- WORK TO BE COMPLETED -
In the entries below, find each line with the word "header" and pull it out.

- PROVIDED MATERIAL -
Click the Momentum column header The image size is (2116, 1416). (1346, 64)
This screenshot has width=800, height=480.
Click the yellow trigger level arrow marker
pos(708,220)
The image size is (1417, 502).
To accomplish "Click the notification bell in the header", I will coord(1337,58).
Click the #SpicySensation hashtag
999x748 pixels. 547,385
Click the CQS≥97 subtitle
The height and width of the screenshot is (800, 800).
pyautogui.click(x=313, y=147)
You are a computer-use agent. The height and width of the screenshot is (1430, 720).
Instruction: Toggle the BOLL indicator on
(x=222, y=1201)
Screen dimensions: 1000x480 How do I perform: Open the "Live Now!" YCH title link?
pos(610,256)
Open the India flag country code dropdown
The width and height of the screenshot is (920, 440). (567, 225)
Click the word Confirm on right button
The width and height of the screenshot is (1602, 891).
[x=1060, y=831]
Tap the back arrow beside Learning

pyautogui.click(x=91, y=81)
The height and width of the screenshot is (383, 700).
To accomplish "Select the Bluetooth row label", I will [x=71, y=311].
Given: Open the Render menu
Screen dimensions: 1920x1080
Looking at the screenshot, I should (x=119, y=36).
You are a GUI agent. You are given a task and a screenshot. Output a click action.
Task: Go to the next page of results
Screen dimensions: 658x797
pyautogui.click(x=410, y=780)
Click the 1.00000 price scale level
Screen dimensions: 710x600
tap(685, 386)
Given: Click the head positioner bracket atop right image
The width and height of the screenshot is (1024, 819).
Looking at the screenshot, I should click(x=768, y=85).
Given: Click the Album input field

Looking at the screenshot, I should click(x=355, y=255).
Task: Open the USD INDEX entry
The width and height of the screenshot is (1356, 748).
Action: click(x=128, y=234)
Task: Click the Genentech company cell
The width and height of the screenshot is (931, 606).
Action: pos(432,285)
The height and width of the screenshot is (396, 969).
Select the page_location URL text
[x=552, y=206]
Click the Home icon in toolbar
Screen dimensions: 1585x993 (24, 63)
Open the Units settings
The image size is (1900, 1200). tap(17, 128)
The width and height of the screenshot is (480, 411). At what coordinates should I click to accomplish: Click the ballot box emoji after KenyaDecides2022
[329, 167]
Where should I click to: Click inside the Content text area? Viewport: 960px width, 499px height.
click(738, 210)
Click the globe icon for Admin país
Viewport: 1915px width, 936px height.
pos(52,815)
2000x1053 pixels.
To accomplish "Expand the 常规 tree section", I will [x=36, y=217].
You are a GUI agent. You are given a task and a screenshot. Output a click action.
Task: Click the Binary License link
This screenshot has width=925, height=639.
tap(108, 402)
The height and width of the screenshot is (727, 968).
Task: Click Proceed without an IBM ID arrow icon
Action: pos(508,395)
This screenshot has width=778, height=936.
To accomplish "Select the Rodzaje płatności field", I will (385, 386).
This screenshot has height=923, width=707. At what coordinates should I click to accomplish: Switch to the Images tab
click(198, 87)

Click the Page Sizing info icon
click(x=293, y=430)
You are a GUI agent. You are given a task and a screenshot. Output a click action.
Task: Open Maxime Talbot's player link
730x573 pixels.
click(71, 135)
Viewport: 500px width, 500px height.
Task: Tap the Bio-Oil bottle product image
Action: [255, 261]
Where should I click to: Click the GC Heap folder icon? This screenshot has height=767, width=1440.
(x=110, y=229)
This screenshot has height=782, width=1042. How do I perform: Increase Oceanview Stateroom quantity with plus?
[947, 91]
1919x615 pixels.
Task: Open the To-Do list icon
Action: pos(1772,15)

- TASK ANSWER -
Click the Momentum column header The image size is (2116, 1416). (1346, 64)
To accomplish "Click the notification bell in the header", I will coord(1337,58).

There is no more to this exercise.